Some of this seems like horrendously bad advice:

- Using fixed width integers in for loops seems like a fabulous way to reduce the portability of code

- the statements in "C allows static initialization of stack-allocated arrays" are _not_ equivalent, one is a bitwise zeroing while the other is arithmetic initialization. On some machines changing these statements blindly will cause a different bit pattern to end up in memory (because there are no requirements on the machine's representations for e.g. integers or NULL or ..). There are sound reasons why the bitwise approach could be preferred, for example, because a project has debug wrappers for memset that clearly demarcate uninitialized data

- the statements in "C99 allows variable length array initializsers" aren't even slightly equivalent. His suggestion uses automatic storage (and subsequently a stack overflow triggered by user input -- aka. a security bug)
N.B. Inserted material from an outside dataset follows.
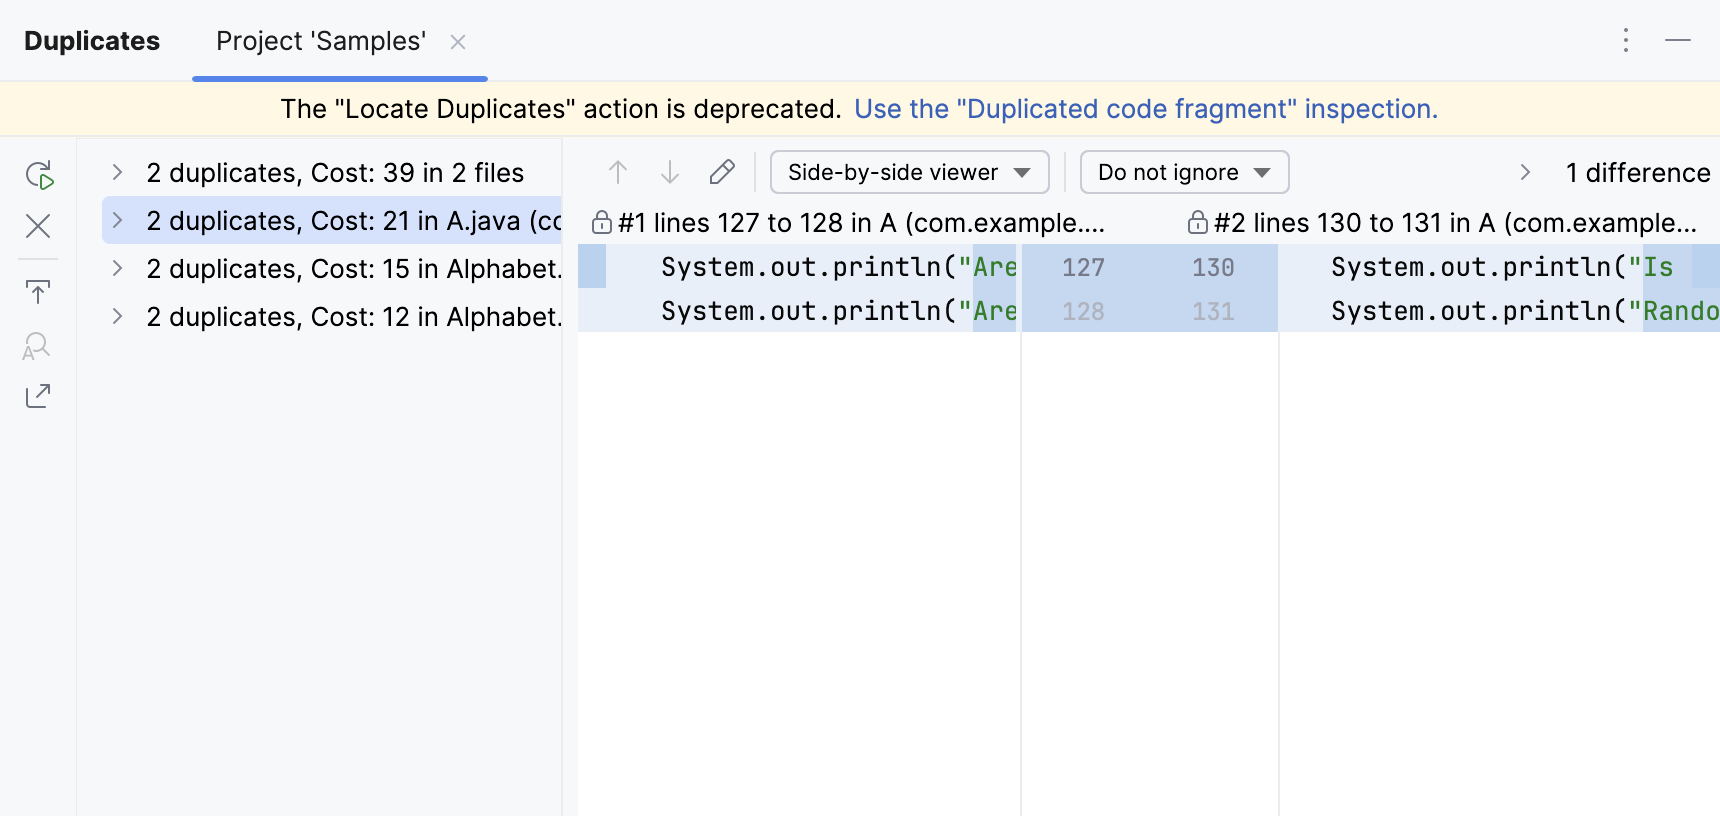Screen dimensions: 1720x816
Task: Toggle the lock icon beside #1 lines 127
Action: [x=602, y=222]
- "There is no performance penalty for getting zero'd memory" this is bullshit. calloc() might optimize for the case where it is allocating from a page the OS has just supplied but I doubt any implementation ever bothered to do this, since it relies on the host OS to always zero new pages

- "If a function accepts arbitrary input data and a length to process, don't restrict the type of the parameter." the former version is in every way more self-documenting and consistent with the apparent function of the procedure than his use of void. It also runs counter to a rule from slightly more conservative times: avoid void at all costs, since it automatically silences all casting warnings.

Modern C provides a bunch of new things that make typing safer but none of those techniques are mentioned here. For example word-sized structs combined with struct literals can eliminate whole classes of historical bugs.

On the fixed width integers thing, the size of 'int', 'long' and 'long long' are designed to vary according to the machine in use. On some fancy Intel box perhaps there is no cost to using a 64bit type all the time, but on a microcontroller you've just caused the compiler to inject a software arithmetic implementation into your binary (and your code is running 100x slower too). He doesn't even mention types like intfast_t designed for this case, despite explicitly indicating "don't write C if you have to", which in 2016 pretty commonly means you're targeting such a device



Advice presented along the lines of "there are no reasons to do anything but that which I recommend" is usually somewhat flawed... just because there are so many reasons to do different things in different situations.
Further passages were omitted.